In response to these growing concerns, countries are also developing legal frameworks and educational programs to protect students, particularly girls. Initiatives range from the comprehensive guidelines in Portugal on teaching about gender and internet safety to the Kids Online Safety Act in the United States, which demands safer online environments for children and adolescents. In Italy, a 2017 law stipulated preventive actions and a strategy of attention, protection and education for children considering both their situation as victims and perpetrators. Slovenia has run projects to raise awareness about online dating violence among youth for the successful prevention of and protection from online violence and harassment of girls and women. 

About 1 in 4 countries have banned mobile phones in school with laws or policies. Some countries ban phones for younger students (e.g. Finland and France) and others for their older peers (e.g. the Netherlands). Some have blocked the access to specific social media or software in schools. 

Education systems worldwide are evolving to integrate digital safety into their curricula and implementing comprehensive cybersecurity training. The aim is to create safer educational environments educating students and educators about the risks and responsibilities associated with digital technology. For example, Cambodia and Viet Nam have included lessons on preventing sexual abuse in their school programs.  
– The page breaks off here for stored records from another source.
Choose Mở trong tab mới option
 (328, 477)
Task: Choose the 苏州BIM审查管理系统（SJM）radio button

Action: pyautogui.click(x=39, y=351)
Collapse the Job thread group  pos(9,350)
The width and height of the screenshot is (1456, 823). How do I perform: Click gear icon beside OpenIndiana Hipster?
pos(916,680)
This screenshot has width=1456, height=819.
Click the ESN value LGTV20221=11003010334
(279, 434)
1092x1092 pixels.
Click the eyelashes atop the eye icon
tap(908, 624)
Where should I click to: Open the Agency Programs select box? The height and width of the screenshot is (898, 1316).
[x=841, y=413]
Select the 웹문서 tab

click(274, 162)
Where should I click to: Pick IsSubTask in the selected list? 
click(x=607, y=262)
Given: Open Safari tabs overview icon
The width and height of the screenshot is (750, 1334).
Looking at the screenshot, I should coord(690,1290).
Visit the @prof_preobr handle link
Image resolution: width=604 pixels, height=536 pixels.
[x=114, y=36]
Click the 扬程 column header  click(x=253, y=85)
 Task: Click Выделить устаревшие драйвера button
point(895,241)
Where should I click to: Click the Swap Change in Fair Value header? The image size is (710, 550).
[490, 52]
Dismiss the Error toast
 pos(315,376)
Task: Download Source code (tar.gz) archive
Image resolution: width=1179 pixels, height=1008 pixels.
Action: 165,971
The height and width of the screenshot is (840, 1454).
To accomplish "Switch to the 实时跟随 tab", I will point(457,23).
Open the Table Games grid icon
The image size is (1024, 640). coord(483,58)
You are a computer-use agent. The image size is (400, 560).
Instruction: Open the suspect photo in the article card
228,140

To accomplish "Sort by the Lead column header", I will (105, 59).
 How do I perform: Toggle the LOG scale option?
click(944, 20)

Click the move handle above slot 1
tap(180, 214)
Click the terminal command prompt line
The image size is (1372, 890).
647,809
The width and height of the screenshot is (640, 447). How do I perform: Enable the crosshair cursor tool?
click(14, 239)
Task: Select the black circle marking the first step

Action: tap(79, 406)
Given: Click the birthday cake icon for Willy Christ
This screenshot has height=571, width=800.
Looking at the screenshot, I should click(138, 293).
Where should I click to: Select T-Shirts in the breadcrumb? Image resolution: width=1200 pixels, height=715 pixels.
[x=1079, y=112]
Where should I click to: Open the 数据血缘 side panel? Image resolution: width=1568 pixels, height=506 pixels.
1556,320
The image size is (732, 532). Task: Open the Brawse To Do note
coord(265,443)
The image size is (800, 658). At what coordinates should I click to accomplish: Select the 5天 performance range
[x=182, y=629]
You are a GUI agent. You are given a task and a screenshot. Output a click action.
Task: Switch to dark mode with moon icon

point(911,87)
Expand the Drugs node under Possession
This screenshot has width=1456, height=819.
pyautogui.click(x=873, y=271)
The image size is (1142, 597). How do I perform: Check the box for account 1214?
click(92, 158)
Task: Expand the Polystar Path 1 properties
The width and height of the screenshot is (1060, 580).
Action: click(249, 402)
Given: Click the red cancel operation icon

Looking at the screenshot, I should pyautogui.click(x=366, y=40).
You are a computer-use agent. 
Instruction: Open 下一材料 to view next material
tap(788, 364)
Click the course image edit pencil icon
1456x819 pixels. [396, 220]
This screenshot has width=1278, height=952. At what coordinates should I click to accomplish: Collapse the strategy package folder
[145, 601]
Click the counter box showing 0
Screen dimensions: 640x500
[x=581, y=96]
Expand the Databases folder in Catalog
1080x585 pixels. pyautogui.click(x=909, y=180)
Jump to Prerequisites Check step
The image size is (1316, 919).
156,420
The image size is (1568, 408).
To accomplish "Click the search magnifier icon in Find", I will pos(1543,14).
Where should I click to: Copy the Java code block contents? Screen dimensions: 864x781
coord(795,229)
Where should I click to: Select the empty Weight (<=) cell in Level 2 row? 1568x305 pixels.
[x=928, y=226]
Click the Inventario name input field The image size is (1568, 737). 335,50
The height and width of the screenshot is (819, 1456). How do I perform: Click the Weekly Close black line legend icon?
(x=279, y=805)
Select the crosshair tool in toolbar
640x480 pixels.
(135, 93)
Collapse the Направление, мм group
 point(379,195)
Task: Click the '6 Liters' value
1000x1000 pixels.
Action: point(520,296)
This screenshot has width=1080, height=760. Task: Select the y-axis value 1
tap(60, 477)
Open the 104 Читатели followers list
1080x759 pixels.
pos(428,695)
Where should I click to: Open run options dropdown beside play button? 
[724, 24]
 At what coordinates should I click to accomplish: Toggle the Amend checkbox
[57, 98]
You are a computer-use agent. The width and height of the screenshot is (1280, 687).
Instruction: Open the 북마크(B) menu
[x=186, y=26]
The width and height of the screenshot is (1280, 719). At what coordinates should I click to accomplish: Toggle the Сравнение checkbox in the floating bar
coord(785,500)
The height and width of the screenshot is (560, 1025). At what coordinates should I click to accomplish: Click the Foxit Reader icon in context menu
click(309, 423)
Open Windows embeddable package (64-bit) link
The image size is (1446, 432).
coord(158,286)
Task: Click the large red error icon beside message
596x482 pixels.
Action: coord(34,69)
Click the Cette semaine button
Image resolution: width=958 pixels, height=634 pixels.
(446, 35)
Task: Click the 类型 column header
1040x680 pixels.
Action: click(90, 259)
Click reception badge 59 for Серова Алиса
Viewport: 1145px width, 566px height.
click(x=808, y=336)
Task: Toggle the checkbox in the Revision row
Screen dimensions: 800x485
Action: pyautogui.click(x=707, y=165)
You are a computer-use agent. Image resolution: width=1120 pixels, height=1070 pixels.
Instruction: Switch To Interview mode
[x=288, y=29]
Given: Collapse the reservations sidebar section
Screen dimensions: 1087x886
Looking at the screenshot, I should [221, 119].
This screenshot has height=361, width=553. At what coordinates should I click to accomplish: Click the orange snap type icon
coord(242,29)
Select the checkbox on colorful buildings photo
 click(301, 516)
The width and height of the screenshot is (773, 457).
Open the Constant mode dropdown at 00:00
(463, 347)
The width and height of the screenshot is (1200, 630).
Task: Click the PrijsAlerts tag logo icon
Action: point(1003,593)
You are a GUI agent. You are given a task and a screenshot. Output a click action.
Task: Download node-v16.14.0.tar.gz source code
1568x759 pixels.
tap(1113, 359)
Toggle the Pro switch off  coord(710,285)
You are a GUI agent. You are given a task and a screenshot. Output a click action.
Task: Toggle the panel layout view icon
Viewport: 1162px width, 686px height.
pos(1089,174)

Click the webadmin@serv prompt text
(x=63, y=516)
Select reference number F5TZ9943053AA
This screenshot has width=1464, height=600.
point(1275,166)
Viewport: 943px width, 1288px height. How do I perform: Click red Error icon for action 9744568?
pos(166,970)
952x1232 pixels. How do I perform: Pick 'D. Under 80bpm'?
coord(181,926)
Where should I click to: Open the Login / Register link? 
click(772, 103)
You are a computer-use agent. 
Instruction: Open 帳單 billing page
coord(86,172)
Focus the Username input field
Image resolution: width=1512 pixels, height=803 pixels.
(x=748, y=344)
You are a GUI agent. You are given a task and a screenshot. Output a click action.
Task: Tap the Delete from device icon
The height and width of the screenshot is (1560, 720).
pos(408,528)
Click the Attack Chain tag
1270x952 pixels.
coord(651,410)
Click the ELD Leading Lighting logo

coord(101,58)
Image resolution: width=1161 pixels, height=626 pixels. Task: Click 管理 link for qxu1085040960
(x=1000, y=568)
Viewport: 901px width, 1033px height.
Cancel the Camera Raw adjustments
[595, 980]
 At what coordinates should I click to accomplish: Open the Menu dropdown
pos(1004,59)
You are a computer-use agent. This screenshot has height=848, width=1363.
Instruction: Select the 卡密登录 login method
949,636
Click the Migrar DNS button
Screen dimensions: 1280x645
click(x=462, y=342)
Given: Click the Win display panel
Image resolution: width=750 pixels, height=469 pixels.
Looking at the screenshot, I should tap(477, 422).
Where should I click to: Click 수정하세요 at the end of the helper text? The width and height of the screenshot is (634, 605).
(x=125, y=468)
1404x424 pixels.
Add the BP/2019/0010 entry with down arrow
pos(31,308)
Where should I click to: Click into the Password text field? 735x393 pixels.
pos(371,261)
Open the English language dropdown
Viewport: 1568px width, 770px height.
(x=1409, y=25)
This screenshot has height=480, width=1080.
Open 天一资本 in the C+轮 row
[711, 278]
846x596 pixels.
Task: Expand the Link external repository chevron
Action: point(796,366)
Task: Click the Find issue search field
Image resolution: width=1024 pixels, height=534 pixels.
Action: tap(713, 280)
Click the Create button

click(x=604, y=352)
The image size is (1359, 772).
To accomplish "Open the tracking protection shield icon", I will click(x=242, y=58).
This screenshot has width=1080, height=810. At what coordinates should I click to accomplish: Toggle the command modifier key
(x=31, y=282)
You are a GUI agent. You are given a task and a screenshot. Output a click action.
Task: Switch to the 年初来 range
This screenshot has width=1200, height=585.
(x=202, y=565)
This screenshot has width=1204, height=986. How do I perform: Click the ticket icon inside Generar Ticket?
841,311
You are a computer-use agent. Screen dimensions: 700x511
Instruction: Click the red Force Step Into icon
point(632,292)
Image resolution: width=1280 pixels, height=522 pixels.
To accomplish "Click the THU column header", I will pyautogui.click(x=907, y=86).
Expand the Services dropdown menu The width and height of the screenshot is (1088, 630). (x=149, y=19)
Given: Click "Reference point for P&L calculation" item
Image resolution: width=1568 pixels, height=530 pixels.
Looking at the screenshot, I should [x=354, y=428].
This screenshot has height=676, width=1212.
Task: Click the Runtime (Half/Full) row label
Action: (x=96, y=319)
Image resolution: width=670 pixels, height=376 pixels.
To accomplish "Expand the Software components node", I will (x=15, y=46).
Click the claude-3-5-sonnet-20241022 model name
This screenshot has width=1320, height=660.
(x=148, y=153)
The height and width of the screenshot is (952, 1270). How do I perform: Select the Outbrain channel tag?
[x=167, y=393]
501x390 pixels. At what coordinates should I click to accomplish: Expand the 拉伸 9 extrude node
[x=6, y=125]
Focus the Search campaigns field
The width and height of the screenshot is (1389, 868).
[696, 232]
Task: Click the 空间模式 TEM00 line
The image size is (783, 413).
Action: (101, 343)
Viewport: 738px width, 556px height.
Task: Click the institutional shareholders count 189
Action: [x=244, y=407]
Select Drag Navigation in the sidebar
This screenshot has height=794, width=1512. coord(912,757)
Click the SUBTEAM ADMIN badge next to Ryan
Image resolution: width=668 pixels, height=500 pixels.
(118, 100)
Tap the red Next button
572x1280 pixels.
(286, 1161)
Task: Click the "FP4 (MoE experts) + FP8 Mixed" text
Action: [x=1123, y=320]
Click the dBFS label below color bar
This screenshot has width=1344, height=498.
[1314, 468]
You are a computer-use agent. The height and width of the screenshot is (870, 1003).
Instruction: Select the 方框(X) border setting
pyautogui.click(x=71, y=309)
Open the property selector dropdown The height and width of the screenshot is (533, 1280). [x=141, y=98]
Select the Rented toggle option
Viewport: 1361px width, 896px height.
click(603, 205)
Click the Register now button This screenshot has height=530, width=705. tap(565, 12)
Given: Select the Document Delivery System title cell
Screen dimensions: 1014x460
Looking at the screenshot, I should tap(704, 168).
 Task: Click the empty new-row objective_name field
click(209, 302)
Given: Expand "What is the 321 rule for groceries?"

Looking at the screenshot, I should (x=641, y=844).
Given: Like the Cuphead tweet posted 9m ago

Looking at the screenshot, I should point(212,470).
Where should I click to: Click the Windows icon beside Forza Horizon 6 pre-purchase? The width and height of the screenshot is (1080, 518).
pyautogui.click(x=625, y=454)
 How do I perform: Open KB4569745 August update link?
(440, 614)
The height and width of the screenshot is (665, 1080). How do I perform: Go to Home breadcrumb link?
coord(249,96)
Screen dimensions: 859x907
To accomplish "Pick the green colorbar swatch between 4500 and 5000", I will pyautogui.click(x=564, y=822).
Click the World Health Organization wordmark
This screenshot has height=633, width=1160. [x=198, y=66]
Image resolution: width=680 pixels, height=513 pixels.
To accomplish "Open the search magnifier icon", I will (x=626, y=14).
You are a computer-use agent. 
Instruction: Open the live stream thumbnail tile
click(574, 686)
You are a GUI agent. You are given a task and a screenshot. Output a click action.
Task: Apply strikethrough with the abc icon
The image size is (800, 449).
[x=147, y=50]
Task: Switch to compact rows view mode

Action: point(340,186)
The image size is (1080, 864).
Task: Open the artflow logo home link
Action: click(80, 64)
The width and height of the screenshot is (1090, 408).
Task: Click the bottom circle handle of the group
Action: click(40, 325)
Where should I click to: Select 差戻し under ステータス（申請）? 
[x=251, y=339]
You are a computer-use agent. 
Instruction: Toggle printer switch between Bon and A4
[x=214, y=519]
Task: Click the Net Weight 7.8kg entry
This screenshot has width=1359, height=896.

Parental guidance is also essential 

The World Health Organization and various educational policies advocate for reduced screen time and increased monitoring of digital engagement by young users. Parents and educators need to be equipped to guide children in understanding and managing their interactions with the digital space. This includes setting boundaries on screen time, discussing the content they encounter online, and fostering skills in critical thinking and digital literacy to help them discern and manage online risks and to combat misinformation and potential online harm.  

The call to action is clear 

Empowering young girls with the knowledge, tools, and support they need to thrive both online and offline is essential.  

As the 2024 GEM Gender Report  recommendation argues, it has become urgent to protect education from these negative influences of technology. Addressing the intersection of gender violence and digital technology in schools is crucial for ensuring safe educational environments for all students, especially girls. Educators, parents, policymakers, and students must work together to develop effective strategies to mitigate these risks. Strengthening legal protections, enhancing educational curricula and fostering supportive school communities are essential steps toward combating digital gender violence. Informed policies, engaged parenting, and responsive education systems can help to make digital environments in and outside schools safer and more inclusive. By understanding the impacts of digital technology on well-being and taking active steps to mitigate risks, we can help to build a better future for all students.